Ripon Minster: Gothic disasterpiece

Ripon MinsterRipon Minster, North Yorkshire is the sort of building you could only find in England. In the Middle Ages, it operated – along with Southwell and Beverley Minsters – as a kind of pro-cathedral for the massive diocese of York, and only became head of its own diocese in the nineteenth century. It’s quite dumpy for a great church, but still on a legitimately cathedral scale. But a casual visit belies the series of quite catastrophic structural failures it had.
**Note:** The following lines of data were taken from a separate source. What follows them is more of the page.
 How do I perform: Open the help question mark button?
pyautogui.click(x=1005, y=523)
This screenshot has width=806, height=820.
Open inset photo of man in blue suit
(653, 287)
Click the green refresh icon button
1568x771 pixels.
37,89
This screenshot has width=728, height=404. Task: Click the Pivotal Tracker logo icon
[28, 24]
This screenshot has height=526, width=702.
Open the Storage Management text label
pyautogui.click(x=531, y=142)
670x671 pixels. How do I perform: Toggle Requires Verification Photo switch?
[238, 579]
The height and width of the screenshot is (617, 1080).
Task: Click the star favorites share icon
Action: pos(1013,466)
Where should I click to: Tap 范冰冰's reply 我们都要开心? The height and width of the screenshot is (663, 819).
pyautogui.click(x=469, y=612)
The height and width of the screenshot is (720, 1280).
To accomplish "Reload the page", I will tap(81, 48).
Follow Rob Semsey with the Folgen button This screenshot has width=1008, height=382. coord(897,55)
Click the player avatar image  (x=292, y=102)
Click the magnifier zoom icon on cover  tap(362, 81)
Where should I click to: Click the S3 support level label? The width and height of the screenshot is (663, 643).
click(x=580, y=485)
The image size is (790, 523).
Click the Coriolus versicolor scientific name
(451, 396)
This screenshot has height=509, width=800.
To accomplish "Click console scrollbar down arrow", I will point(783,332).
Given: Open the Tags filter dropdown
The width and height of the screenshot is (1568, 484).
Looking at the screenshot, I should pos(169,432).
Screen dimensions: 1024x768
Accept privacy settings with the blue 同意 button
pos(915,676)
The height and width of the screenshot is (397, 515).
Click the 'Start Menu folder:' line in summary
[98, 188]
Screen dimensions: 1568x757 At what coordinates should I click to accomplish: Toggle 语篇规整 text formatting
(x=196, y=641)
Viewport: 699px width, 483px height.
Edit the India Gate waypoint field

Under the current church is the crypt of the original Anglo-Saxon minster: the only pre-Norman Conquest fabric surviving in an English cathedral. However, it was not immediately bulldozed by the invaders for a Romanesque juggernaut. Instead, it wasn’t rebuilt until late in the twelfth century, in the soon-to-be fashionable French Gothic style, almost certainly taking after York Minster’s choir, which was taken down and replaced in the later Middle Ages. Quite ahead of the crowd, then.


Ripon Minster

Oh yes, we’ve got the builders in indeed – and look at this: pointed arches! Yeah, yeah, it’s what hot in the Île-de-France right now! No, in fact these guys are surprisingly competitively priced!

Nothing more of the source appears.